» **Short task**
Select every line of the listing below that contains the word "Where", and copy each one.

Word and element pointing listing
· · · · · · ·
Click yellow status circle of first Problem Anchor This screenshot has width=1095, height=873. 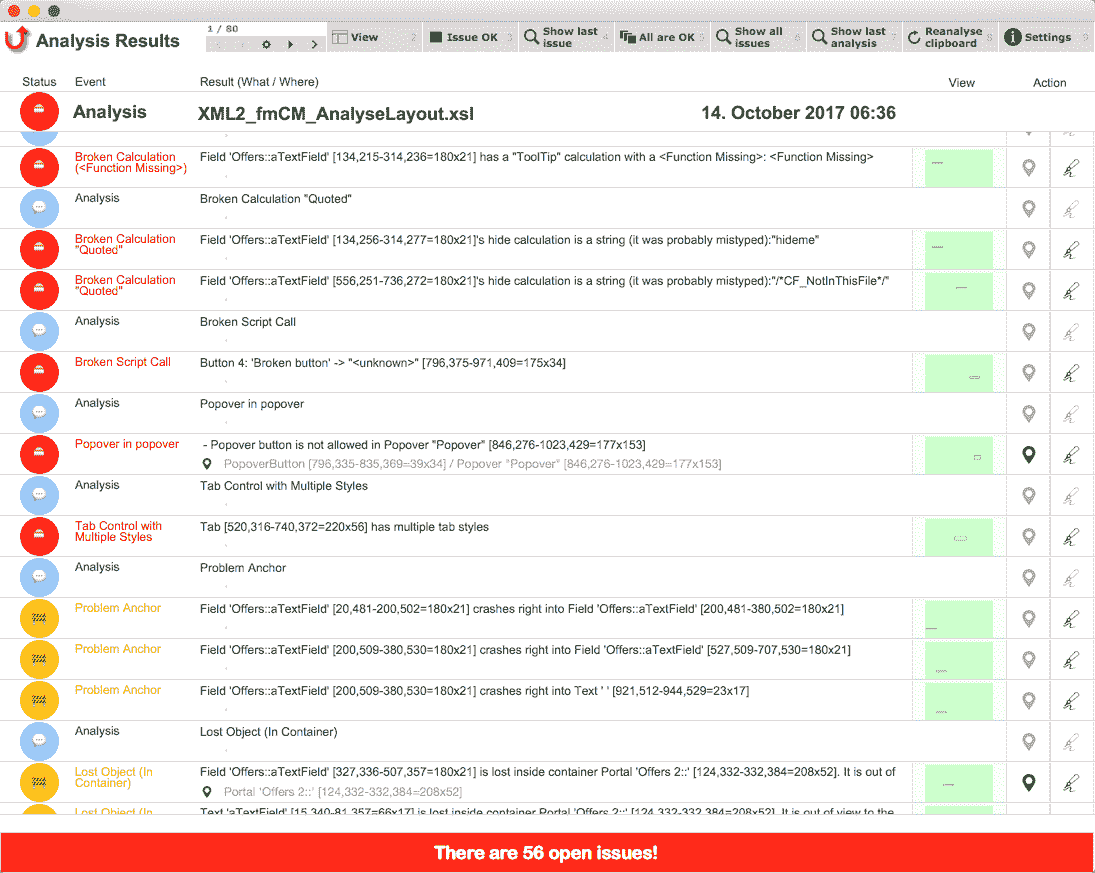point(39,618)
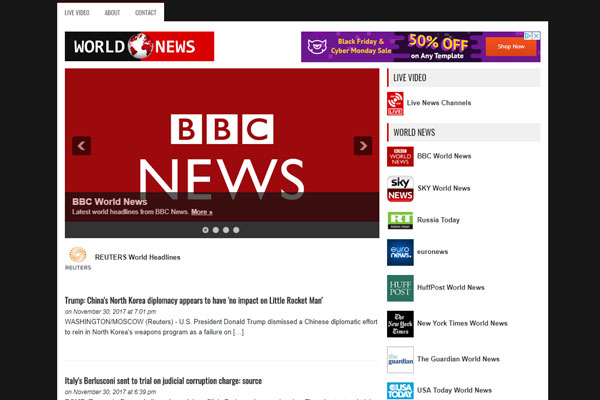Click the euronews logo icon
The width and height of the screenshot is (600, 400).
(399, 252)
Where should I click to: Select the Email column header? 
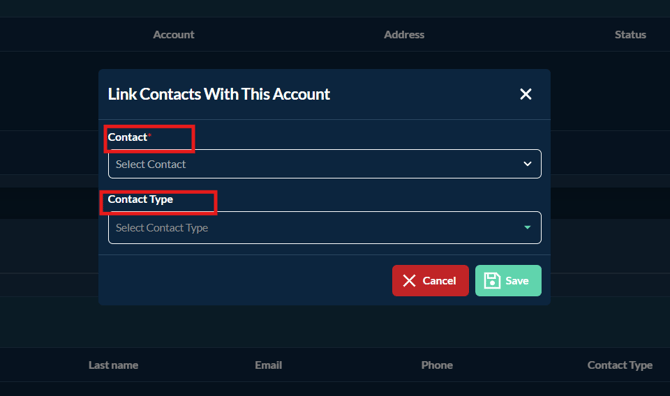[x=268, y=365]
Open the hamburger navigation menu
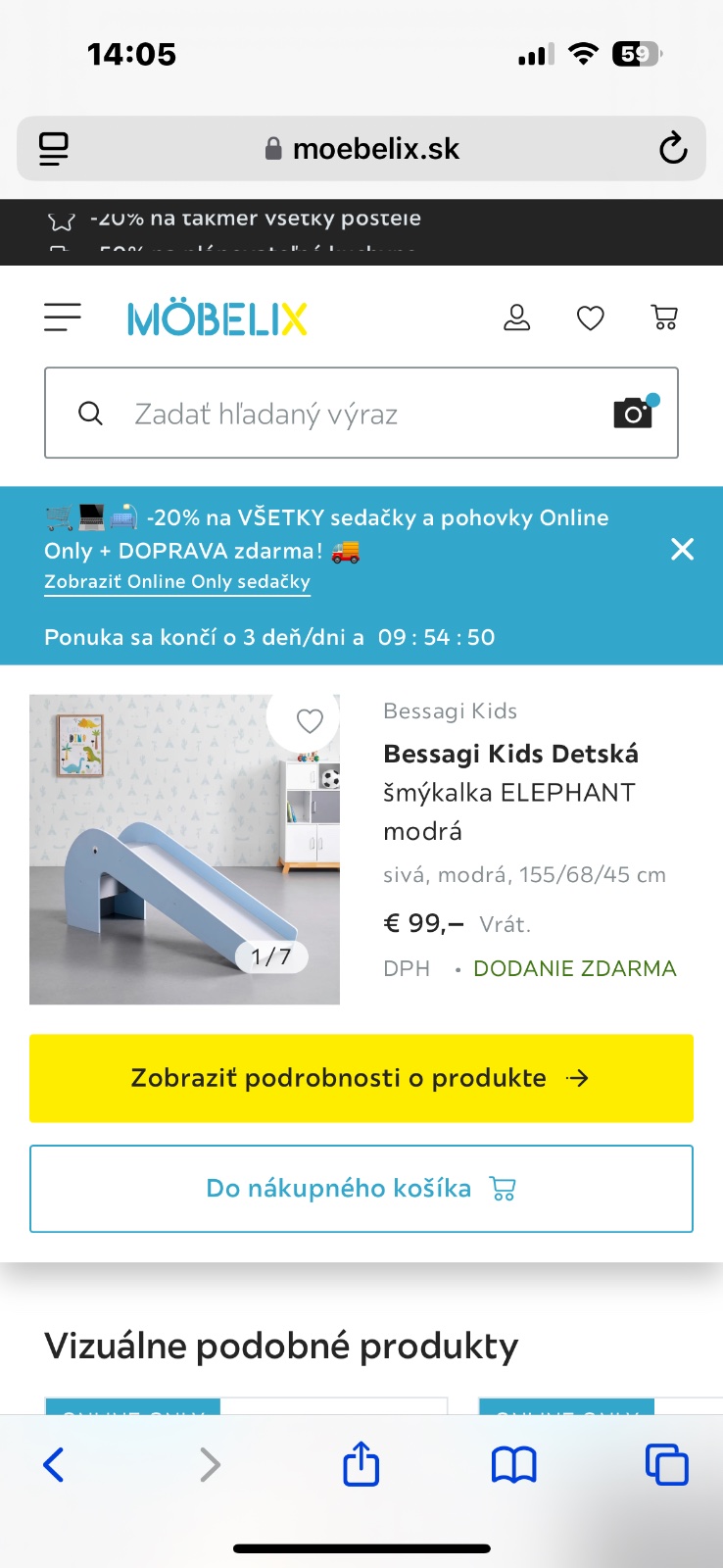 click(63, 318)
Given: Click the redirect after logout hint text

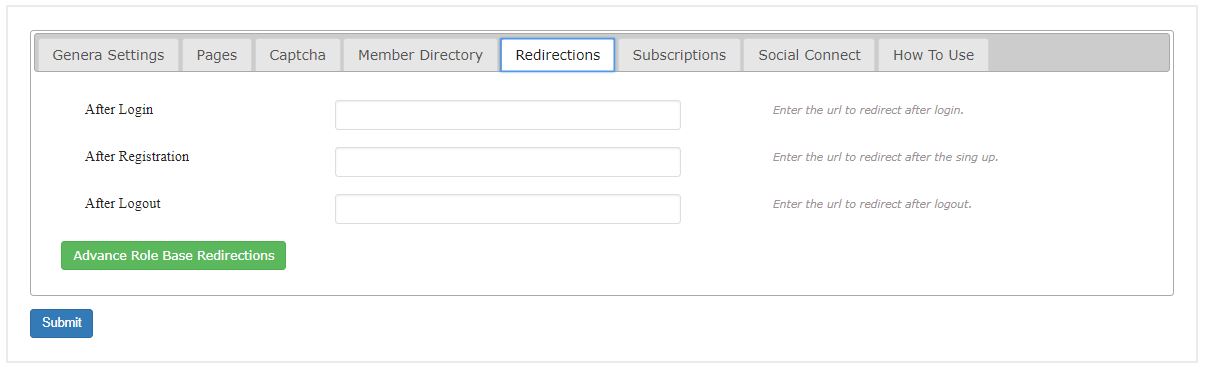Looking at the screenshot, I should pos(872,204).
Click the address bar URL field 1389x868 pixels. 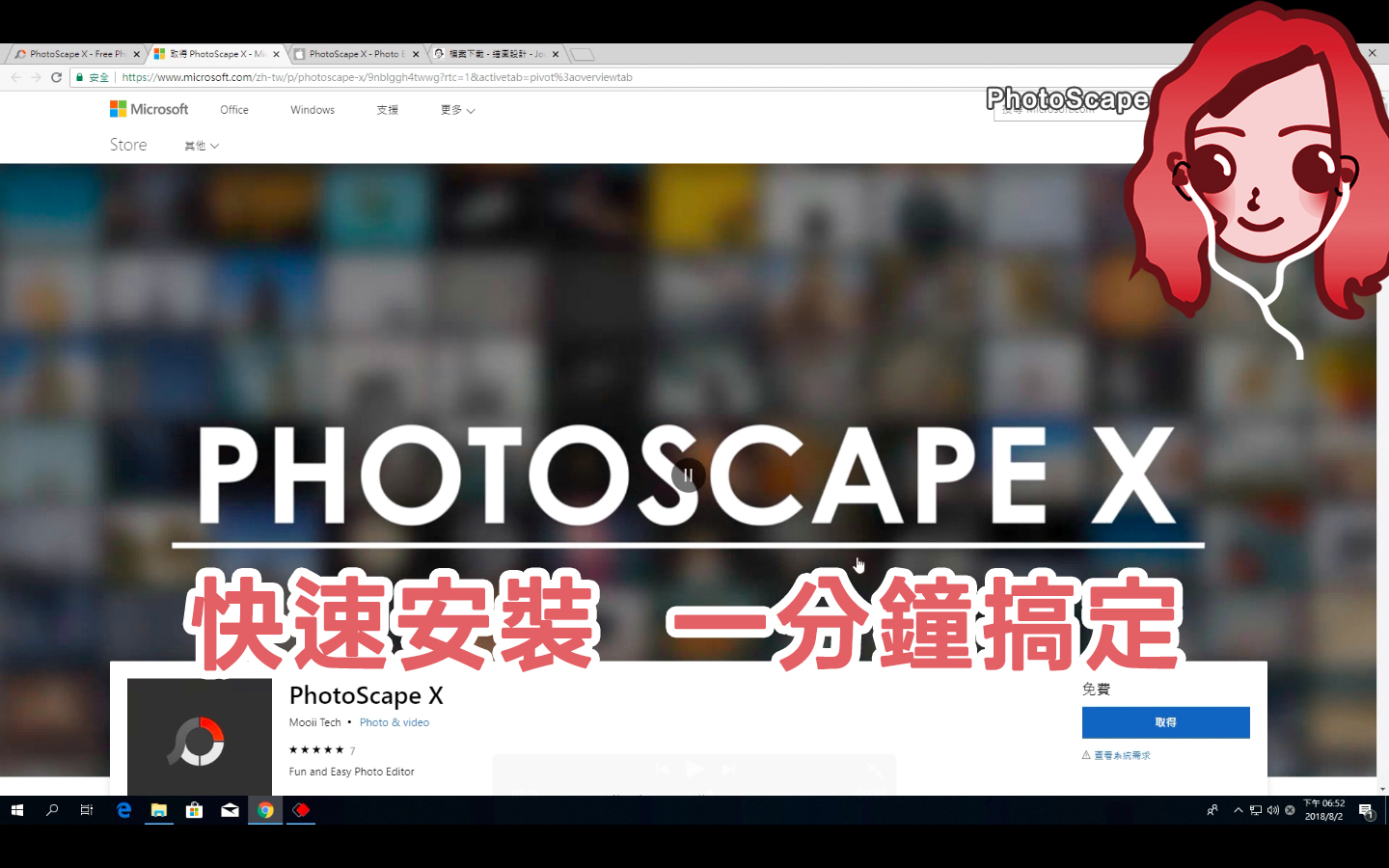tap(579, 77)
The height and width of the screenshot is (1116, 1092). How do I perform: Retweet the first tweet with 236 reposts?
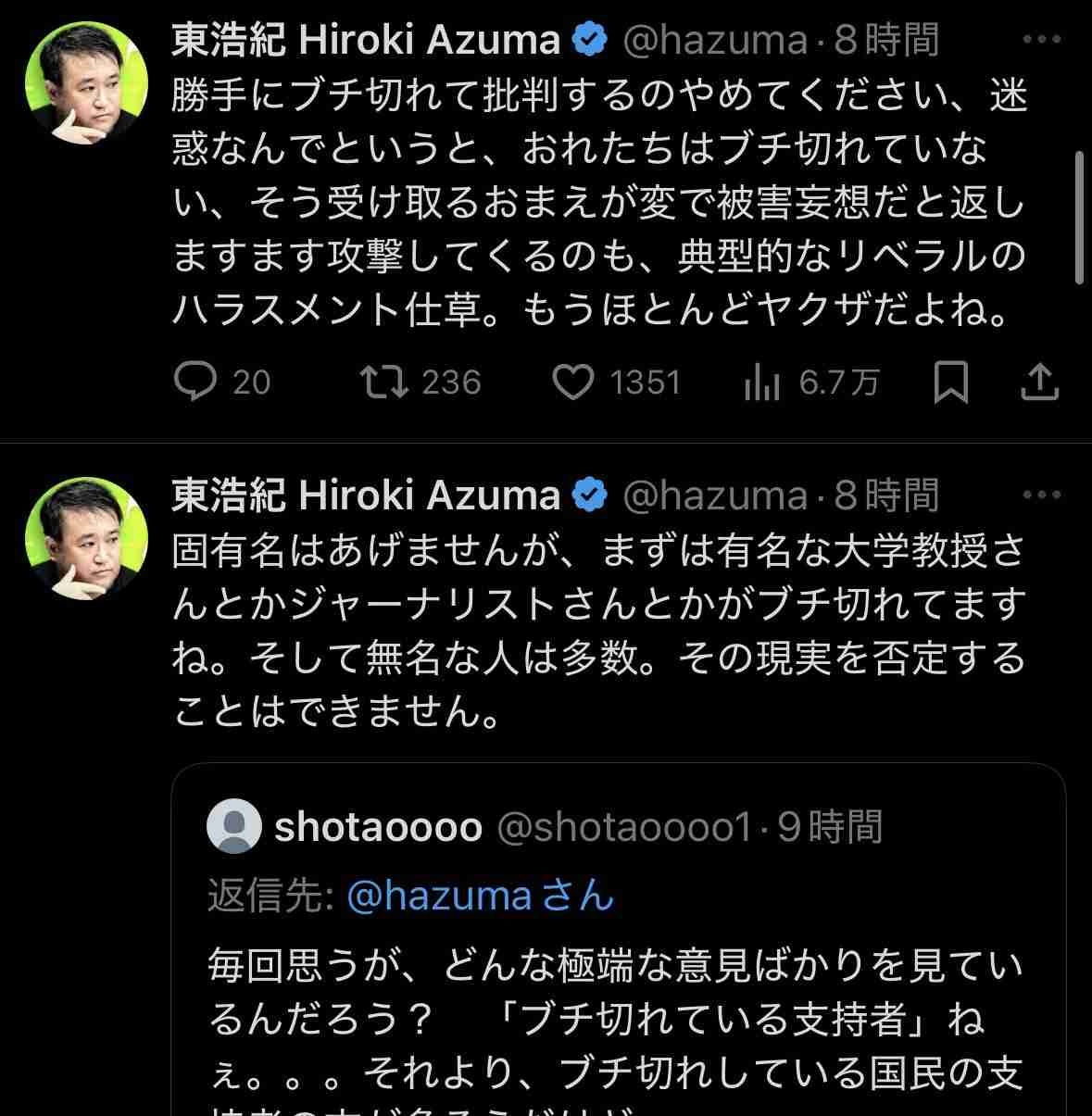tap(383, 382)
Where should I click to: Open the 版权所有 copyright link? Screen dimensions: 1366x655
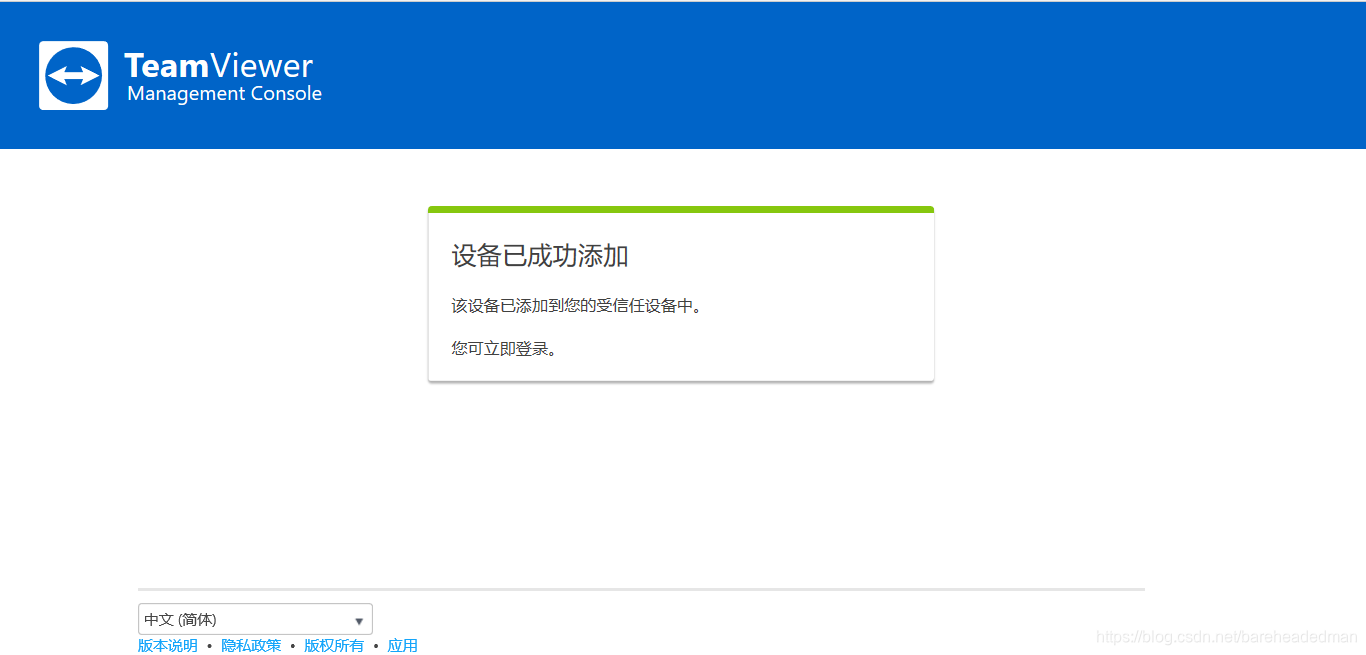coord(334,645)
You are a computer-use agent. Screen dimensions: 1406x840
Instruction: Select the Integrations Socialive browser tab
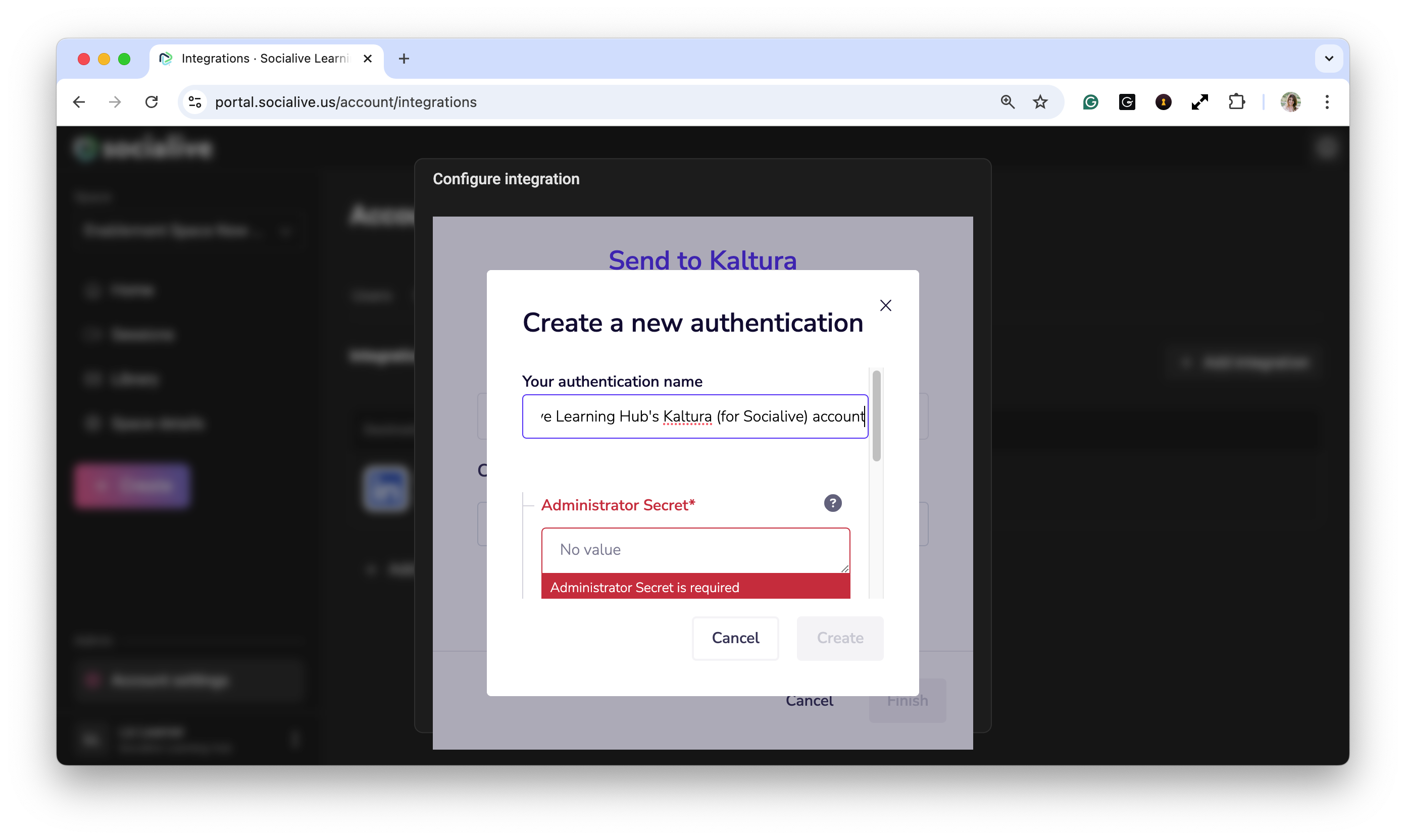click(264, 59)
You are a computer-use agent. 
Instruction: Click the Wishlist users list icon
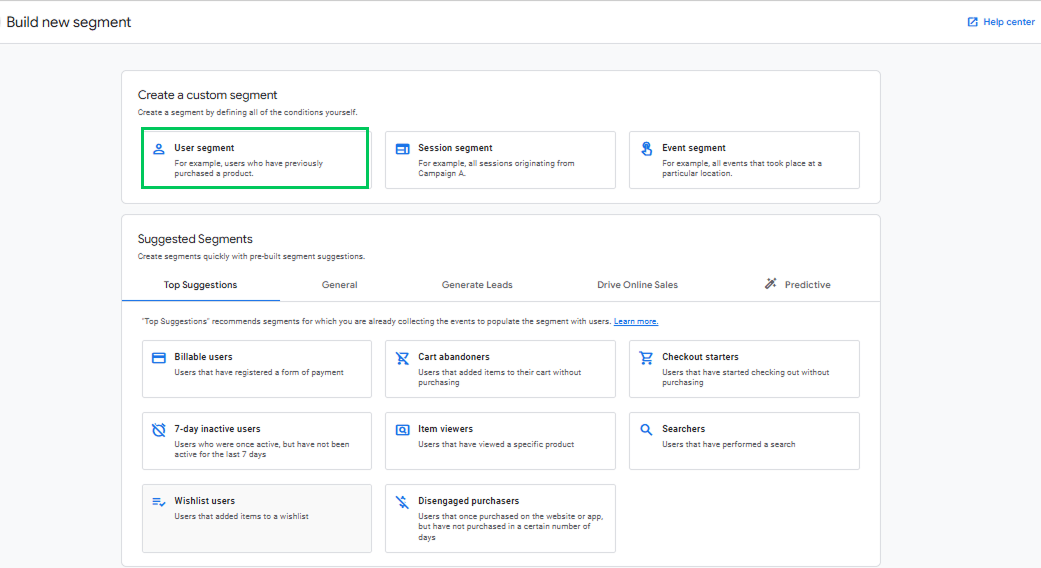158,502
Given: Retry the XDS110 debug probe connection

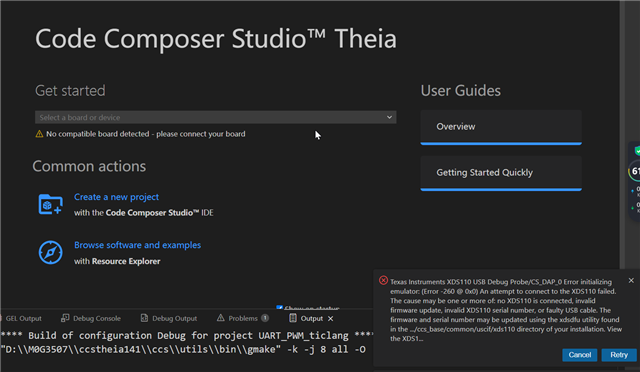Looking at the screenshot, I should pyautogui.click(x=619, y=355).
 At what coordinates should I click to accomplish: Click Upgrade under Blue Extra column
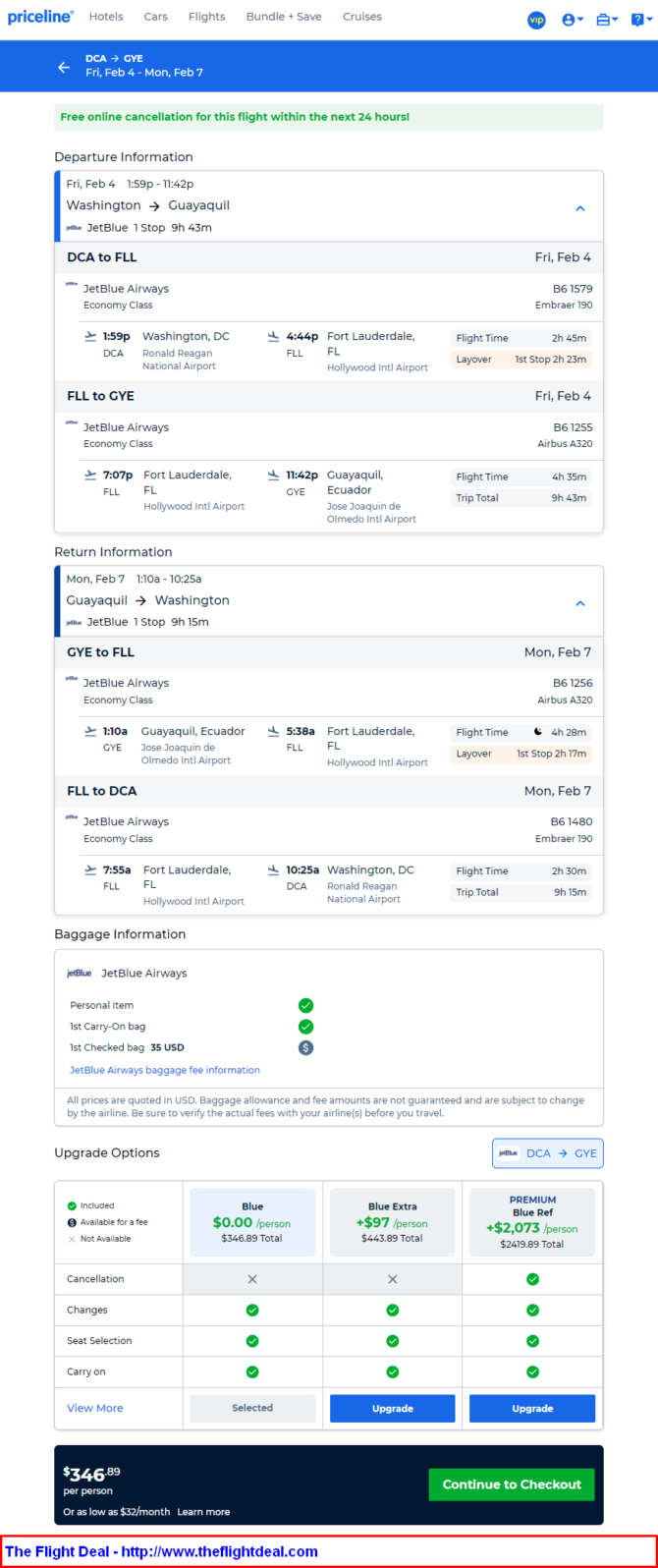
· · · · · · ·
» **Worked solution**
Where should I click to: Select the Email column header? 
Where should I click to: Open the 版权所有 copyright link? Screen dimensions: 1366x655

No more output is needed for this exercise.